**Exercise details**
What you return should be only the lines starting at the one that contains "Image resolution: width=990" and running to the end of the listing, exactly as written, minus any pictures.

───

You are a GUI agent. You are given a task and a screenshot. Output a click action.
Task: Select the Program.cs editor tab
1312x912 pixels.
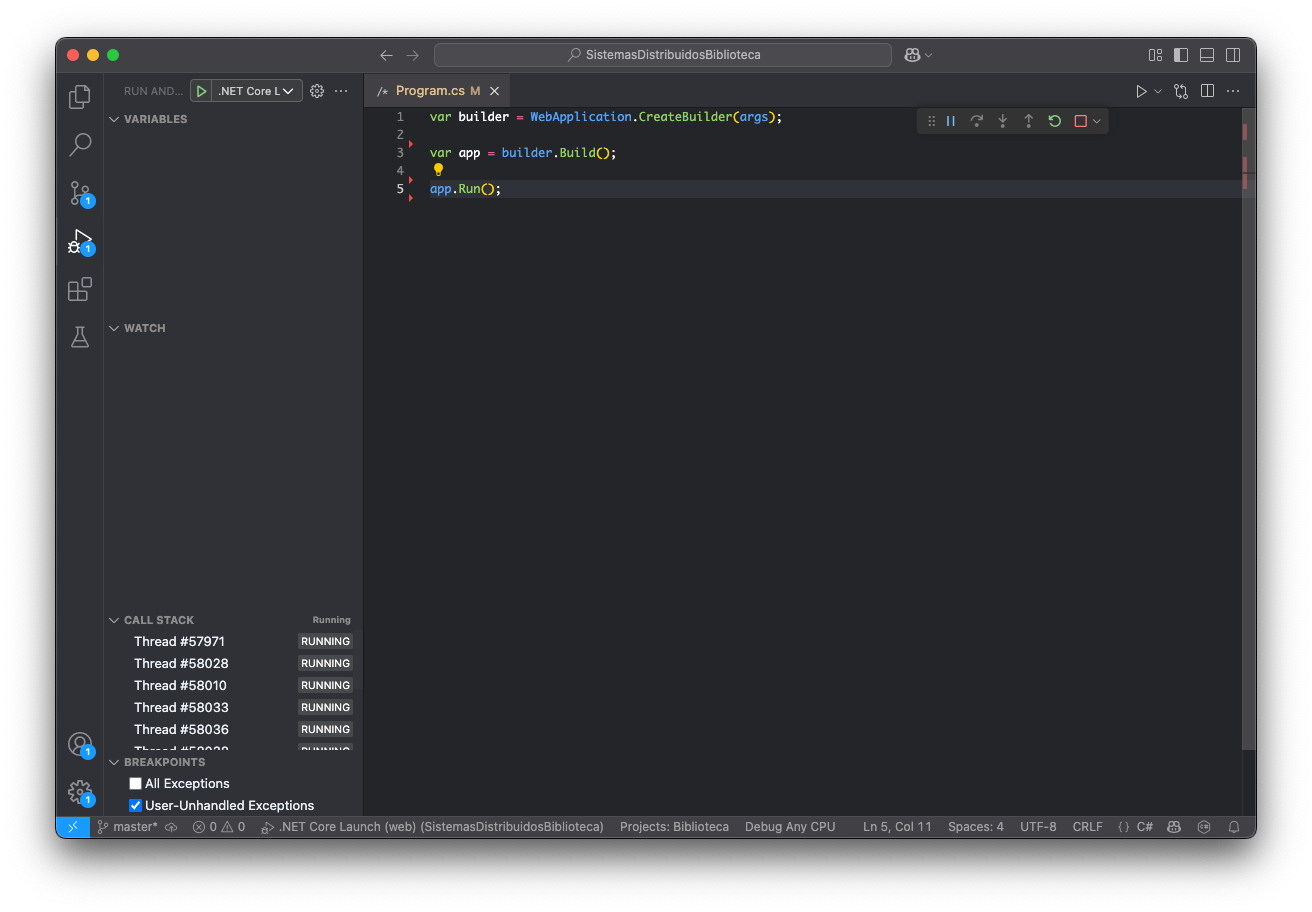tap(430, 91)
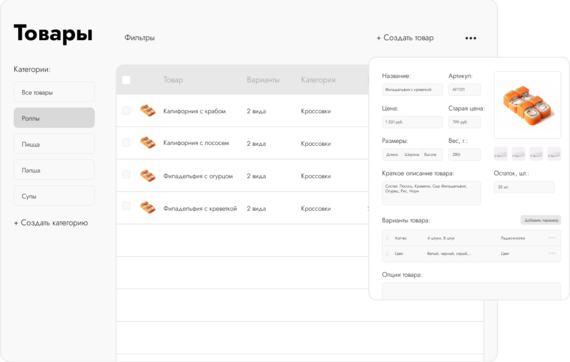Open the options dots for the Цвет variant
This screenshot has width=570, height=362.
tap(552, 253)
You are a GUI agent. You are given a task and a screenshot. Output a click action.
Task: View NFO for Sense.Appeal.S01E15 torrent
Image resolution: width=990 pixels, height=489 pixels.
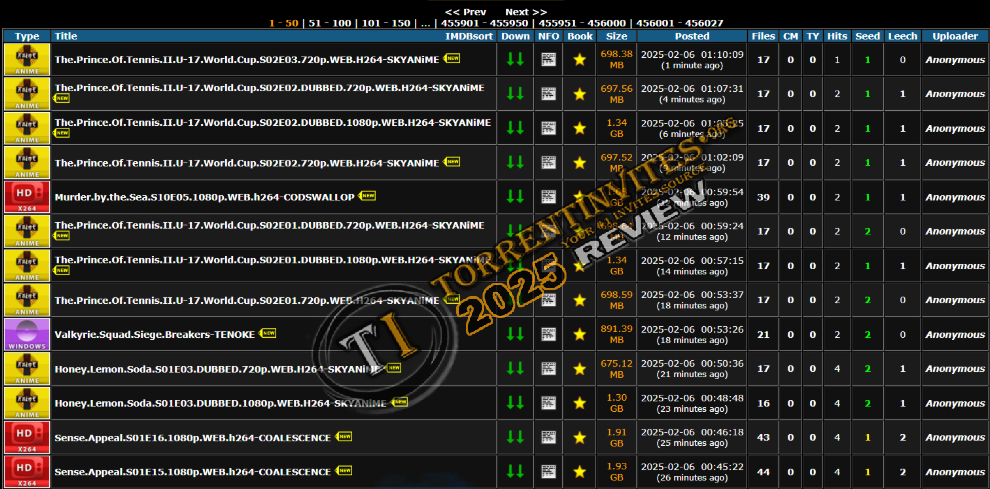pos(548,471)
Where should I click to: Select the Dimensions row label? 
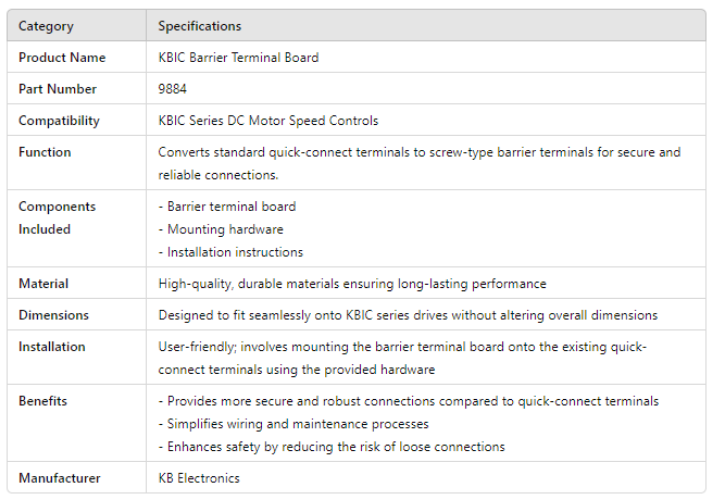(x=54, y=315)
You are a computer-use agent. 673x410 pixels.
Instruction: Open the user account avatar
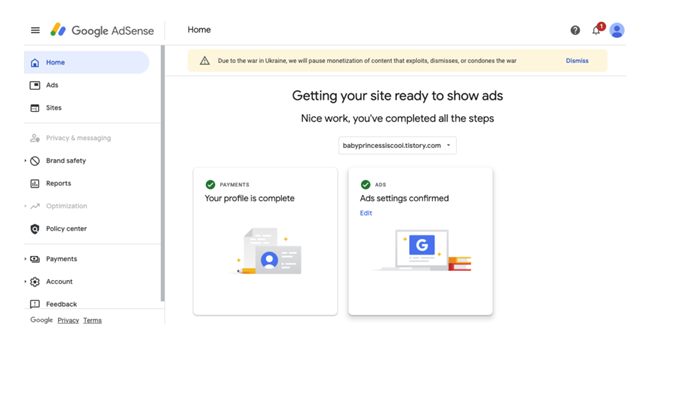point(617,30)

───

**Answer for the task**
Image resolution: width=990 pixels, height=489 pixels.
pos(548,471)
Where should I click to: Select the Dimensions row label? 
(x=54, y=315)
You are a computer-use agent. 673x410 pixels.
Instruction: Open the user account avatar
point(617,30)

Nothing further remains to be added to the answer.